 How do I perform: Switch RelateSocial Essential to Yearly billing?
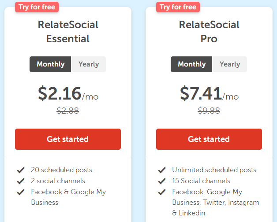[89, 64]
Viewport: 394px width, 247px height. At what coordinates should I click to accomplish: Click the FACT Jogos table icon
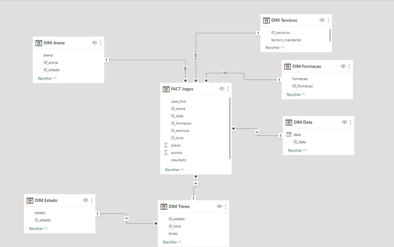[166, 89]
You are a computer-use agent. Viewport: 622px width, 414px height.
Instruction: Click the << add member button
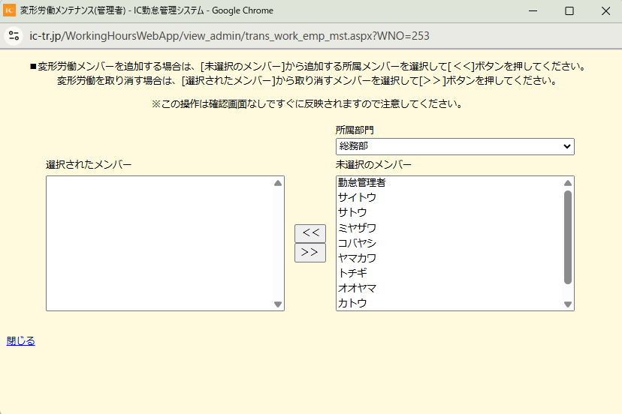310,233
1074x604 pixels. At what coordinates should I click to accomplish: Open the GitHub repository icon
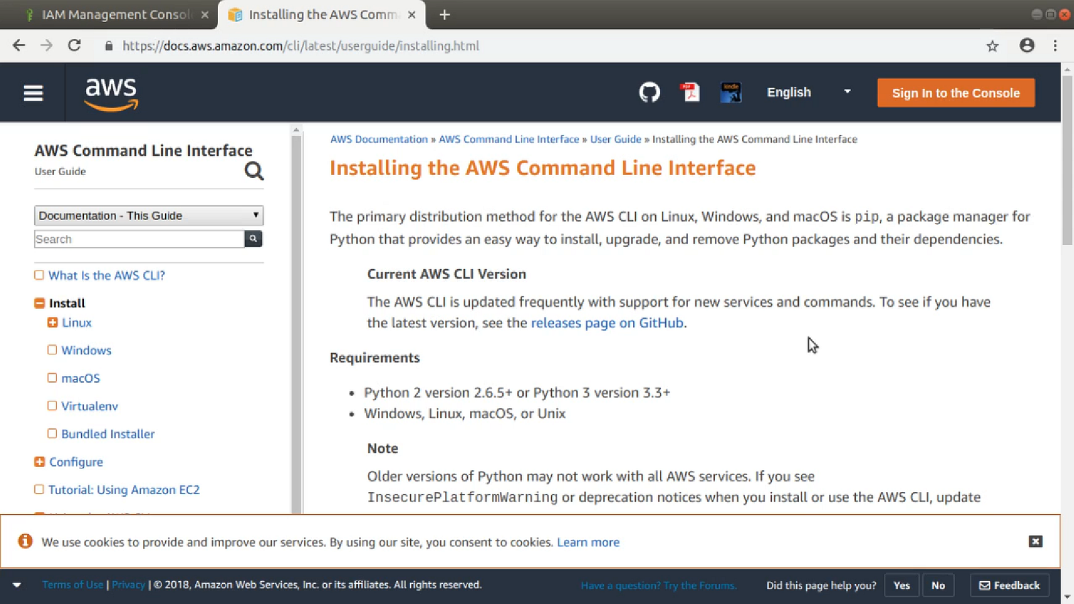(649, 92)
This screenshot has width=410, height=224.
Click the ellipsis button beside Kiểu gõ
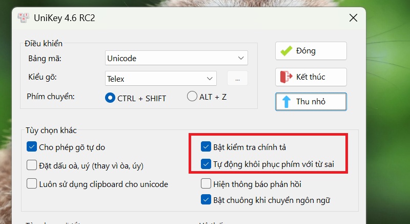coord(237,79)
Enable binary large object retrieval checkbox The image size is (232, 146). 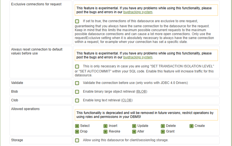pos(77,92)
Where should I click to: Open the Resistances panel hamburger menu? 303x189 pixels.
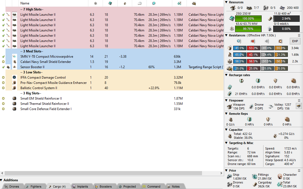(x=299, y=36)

--------------------

■ Objective ■
Which lines of the entries above contain the string "coordinates"? Copy out each such line in full, and treat case as significant when matching.

■ Correct response ■
Viewport: 394px width, 247px height. At what coordinates should I click to accomplish: Click the FACT Jogos table icon
1074x604 pixels. At what coordinates should I click to accomplish: Open the GitHub repository icon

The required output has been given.